I’m an avid supporter of the COVID-19 vaccine, but not in the ways you may expect. Yeah, it might protect you against a deadly virus, blah blah blah, but how often do you get the opportunity to alter your DNA and install a microchip in your body? And on top of that, completely free of charge? Talk about financial inclusivity! Here’s my case for why I’m 100% in support of getting microchipped and altering my DNA, and why you should consider embracing this opportunity to supercharge your genome before sucking the vaccine out of your body like venom from a snakebite.
Now, if you’re like me, you’ll know the struggle of not having won the genetic lottery, unlike some of our more blessed peers (looking at you, Chancellor Diermeier). So why not take advantage of the DNA-altering abilities of the vaccine while we still can? Might as well be mediocre with some fun superpowers, right? For many, this was cited as a much better alternative to finding a radioactive spider or source of gamma radiation á la Spiderman or Bruce Banner. First-year Christopher Maruffi could not contain his excitement for his post-vaccine powers. “I cannot wait to go web-slinging with my friends–in a socially distanced manner, of course–or maybe contribute my new Hulk-like abilities to a good cause, like the destruction of Carmichael Towers!” No matter what you find yourself doing, just make sure you thank the government for an experiment that finally didn’t end horrifically. Go USA!
Imagine the “Find My Friends” feature on steroids, with a microchip that can become reality! With this brand new feature, I won’t have to spend hours looking for my lost friend just to find them drunk behind Chili’s at 2 A.M.! Beyond freakily accurate location services, microchip technology opens the door to a whole new slew of bodily enhancements–Cyberpunk 2077 could become reality sooner than we think! Who knows what extra features could come with the addition of COVID boosters? I, for one, welcome the idea of RAM upgrades, a 5G hotspot (a NECESSITY when dealing with campus WiFi), or even the addition of a Nintendo DS emulator so I can play Pokemon while doing nothing in Zoom breakout rooms. We might have to deal with the repercussions of this feature later, like when a U2 album inevitably gets randomly downloaded into our minds. But who cares about that when I can play iMessage 8 Ball telepathically with my friends 24/7?

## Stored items
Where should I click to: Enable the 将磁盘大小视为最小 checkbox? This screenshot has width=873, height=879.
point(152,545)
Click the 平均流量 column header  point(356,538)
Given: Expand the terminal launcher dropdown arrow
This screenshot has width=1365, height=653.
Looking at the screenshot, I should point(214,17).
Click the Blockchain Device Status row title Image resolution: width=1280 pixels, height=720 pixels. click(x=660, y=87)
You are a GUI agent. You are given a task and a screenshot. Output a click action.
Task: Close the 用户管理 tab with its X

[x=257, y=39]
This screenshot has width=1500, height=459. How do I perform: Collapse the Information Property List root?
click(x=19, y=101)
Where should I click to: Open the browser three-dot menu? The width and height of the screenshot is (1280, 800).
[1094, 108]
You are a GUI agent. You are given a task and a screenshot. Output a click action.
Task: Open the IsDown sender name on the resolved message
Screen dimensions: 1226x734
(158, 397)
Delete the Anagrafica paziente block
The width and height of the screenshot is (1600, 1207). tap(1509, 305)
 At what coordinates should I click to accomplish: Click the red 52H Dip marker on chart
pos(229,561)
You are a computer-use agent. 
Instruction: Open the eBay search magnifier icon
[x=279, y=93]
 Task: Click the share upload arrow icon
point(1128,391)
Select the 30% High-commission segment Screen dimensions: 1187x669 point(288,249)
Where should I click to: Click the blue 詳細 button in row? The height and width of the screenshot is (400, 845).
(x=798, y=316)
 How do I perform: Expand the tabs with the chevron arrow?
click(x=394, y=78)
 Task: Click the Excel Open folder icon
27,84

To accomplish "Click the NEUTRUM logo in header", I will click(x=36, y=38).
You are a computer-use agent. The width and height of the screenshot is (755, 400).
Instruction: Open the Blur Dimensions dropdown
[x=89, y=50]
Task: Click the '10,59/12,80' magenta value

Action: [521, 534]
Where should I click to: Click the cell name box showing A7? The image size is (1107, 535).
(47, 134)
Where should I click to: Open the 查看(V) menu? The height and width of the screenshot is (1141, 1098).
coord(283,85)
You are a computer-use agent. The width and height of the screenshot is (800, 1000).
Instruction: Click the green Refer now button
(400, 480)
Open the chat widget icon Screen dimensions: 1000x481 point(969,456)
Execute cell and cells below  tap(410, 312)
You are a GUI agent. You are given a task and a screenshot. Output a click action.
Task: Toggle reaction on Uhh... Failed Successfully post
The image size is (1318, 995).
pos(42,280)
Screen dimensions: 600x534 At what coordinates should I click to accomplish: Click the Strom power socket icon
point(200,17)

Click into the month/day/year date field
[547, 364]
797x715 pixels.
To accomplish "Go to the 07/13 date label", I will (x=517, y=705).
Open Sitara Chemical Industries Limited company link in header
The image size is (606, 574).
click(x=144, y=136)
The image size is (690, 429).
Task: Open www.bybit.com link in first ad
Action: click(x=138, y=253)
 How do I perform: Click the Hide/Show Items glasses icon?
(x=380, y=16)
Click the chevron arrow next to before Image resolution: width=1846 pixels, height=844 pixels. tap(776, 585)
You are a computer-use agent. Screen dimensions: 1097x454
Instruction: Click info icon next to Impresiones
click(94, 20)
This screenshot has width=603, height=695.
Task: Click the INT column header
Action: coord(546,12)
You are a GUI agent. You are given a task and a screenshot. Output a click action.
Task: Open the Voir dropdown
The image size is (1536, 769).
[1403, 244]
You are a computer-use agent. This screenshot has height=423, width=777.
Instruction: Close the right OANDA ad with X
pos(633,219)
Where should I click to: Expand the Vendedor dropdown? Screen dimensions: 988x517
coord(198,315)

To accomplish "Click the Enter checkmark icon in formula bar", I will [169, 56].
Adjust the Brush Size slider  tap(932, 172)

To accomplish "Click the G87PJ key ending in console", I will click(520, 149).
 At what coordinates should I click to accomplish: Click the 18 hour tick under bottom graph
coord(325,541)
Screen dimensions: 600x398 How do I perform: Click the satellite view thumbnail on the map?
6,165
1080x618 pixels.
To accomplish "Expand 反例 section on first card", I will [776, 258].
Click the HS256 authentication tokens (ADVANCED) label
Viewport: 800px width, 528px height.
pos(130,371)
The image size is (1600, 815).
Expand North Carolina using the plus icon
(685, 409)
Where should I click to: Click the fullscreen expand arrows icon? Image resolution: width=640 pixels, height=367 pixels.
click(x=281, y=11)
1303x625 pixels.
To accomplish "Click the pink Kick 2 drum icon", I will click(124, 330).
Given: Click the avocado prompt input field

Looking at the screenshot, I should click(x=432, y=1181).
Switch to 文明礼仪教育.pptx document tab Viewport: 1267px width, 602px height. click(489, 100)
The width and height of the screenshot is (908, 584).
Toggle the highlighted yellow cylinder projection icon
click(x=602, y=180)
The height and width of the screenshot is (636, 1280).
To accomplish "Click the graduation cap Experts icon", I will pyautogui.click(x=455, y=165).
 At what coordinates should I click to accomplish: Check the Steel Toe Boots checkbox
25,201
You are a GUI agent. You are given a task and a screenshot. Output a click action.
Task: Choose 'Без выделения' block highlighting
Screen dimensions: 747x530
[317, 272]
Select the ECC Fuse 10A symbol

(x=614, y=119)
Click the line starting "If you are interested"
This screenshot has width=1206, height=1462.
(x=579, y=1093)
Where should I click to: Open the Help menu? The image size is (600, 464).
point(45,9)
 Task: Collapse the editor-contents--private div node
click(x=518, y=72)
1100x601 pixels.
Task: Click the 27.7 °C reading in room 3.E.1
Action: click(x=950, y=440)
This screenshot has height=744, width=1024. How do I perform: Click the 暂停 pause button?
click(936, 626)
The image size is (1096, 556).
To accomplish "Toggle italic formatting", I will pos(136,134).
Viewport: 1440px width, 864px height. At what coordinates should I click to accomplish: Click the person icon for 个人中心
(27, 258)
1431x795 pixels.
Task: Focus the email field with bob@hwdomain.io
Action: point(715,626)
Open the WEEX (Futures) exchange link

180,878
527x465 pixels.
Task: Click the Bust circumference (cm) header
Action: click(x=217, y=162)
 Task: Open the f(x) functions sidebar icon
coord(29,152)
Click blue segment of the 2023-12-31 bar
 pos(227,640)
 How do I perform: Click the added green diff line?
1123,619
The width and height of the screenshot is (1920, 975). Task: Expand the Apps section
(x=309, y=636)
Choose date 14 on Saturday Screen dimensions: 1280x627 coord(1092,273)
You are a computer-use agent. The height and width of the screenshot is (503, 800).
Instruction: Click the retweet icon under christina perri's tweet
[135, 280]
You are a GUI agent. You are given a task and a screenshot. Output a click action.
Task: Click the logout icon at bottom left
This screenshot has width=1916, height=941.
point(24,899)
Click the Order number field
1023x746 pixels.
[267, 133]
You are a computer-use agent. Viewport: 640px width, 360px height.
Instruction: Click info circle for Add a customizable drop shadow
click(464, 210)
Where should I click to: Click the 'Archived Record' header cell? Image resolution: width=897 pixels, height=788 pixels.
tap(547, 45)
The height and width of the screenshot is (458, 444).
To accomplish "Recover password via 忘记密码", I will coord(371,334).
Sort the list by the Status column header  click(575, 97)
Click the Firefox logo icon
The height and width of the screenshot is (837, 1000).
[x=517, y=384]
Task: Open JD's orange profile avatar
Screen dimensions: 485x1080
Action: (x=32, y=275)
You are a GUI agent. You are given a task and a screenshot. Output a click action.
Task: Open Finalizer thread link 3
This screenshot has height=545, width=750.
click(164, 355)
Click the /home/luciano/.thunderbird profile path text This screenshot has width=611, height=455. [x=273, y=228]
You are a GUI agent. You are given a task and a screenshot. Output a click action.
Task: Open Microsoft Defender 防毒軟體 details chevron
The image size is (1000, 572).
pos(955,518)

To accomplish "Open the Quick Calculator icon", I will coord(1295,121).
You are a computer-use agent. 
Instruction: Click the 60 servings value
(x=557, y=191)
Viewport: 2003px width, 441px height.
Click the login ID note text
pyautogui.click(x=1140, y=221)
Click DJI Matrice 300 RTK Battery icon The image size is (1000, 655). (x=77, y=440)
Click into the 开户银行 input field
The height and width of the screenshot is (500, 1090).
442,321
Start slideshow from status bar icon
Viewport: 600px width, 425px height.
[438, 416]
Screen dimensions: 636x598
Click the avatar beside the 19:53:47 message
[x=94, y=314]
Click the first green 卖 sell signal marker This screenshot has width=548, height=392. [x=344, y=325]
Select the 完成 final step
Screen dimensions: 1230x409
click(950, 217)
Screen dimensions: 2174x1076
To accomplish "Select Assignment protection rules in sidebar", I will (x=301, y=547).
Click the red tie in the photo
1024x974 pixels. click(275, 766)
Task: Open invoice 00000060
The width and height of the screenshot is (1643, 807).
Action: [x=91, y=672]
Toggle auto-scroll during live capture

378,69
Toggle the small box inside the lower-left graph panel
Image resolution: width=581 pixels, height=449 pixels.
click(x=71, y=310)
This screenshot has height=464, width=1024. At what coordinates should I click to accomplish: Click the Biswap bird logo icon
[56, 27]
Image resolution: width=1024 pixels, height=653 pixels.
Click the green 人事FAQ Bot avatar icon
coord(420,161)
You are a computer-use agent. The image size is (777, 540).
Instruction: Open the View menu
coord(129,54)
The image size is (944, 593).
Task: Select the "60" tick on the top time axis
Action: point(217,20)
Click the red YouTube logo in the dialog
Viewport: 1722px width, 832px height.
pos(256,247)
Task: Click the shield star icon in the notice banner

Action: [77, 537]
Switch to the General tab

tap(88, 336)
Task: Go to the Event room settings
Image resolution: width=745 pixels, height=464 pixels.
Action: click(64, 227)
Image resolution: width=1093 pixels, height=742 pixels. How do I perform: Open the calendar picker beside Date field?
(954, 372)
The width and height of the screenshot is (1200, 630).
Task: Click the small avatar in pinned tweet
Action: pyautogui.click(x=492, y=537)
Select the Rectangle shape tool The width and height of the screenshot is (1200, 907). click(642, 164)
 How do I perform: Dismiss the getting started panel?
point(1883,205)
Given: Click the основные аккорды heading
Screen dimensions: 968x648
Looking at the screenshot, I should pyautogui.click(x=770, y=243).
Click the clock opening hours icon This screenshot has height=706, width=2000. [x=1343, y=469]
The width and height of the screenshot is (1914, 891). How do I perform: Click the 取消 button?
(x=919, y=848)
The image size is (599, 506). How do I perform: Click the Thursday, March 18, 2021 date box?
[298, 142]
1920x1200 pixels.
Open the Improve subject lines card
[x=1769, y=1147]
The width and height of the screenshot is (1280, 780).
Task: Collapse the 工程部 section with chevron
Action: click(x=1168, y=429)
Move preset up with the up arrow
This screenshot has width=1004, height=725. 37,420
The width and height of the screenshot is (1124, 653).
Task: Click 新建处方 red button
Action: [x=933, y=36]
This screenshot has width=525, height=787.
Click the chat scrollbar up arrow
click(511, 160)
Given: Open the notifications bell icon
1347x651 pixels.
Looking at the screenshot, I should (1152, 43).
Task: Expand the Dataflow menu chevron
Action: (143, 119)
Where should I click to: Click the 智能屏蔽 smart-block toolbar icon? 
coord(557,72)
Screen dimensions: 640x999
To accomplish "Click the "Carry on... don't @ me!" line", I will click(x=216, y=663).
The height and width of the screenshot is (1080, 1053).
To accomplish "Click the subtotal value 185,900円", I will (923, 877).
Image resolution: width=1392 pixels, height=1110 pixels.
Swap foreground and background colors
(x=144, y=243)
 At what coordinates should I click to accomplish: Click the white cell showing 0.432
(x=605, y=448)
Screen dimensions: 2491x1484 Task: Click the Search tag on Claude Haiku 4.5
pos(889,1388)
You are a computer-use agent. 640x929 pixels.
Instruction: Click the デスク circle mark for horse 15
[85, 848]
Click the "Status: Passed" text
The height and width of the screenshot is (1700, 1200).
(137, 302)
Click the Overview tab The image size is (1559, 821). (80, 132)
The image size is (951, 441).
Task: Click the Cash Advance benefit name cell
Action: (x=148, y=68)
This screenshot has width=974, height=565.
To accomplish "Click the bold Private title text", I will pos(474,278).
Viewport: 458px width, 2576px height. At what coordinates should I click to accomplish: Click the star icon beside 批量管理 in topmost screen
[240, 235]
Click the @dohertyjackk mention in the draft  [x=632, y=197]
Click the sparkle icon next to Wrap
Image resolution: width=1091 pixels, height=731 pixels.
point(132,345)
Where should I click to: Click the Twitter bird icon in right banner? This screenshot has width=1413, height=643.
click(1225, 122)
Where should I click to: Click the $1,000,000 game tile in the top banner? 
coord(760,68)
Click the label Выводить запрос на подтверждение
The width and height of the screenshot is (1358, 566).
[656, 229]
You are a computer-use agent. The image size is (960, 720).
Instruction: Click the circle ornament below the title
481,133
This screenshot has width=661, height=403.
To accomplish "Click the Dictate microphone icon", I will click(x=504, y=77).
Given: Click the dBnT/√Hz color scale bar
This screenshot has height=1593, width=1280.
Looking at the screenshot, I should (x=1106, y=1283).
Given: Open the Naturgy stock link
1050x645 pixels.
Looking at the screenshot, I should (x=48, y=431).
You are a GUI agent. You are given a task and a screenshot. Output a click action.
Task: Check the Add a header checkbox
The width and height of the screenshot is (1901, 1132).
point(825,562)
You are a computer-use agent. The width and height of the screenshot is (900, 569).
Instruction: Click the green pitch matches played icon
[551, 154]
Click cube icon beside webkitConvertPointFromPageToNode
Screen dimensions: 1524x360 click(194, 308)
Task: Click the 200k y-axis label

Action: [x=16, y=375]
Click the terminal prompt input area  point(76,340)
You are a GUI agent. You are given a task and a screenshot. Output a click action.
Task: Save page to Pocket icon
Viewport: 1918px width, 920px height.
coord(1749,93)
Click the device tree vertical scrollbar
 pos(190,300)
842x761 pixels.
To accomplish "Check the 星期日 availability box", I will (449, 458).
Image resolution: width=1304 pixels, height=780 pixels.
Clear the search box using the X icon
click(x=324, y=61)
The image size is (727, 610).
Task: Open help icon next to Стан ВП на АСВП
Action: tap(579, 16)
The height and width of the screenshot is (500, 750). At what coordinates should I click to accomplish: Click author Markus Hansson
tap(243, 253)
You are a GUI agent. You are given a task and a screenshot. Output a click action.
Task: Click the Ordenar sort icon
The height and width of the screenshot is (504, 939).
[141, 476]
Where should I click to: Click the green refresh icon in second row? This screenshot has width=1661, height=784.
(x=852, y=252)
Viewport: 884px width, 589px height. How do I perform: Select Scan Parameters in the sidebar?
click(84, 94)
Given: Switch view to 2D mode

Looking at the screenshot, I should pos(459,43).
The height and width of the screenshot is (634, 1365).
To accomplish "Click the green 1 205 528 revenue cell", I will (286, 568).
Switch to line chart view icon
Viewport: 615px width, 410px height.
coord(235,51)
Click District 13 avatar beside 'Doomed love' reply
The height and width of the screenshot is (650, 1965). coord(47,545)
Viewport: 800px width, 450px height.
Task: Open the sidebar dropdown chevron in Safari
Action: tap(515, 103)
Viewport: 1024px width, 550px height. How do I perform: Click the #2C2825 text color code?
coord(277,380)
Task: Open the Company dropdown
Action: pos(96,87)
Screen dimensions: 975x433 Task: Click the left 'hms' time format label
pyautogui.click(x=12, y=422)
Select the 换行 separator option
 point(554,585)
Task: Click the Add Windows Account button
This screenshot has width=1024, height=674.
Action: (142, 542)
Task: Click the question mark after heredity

## Assigned task 1
Answer these from the vaccine piece:
(a) Which first-year student is quoted?
(b) Where does the writer expect to find a drunk lost friend at 2 A.M.?
(c) What does the writer call a necessity when dealing with campus WiFi?
## Assigned task 2
Transcribe part of the vaccine piece, beginning at the words "Now, if you’re" and stopping after "horrifically. Go USA!".
The records have nothing to do with this.

## Task response 1
(a) Christopher Maruffi
(b) Behind Chili's
(c) A 5G hotspot

## Task response 2
Now, if you’re like me, you’ll know the struggle of not having won the genetic lottery, unlike some of our more blessed peers (looking at you, Chancellor Diermeier). So why not take advantage of the DNA-altering abilities of the vaccine while we still can? Might as well be mediocre with some fun superpowers, right? For many, this was cited as a much better alternative to finding a radioactive spider or source of gamma radiation á la Spiderman or Bruce Banner. First-year Christopher Maruffi could not contain his excitement for his post-vaccine powers. “I cannot wait to go web-slinging with my friends–in a socially distanced manner, of course–or maybe contribute my new Hulk-like abilities to a good cause, like the destruction of Carmichael Towers!” No matter what you find yourself doing, just make sure you thank the government for an experiment that finally didn’t end horrifically. Go USA!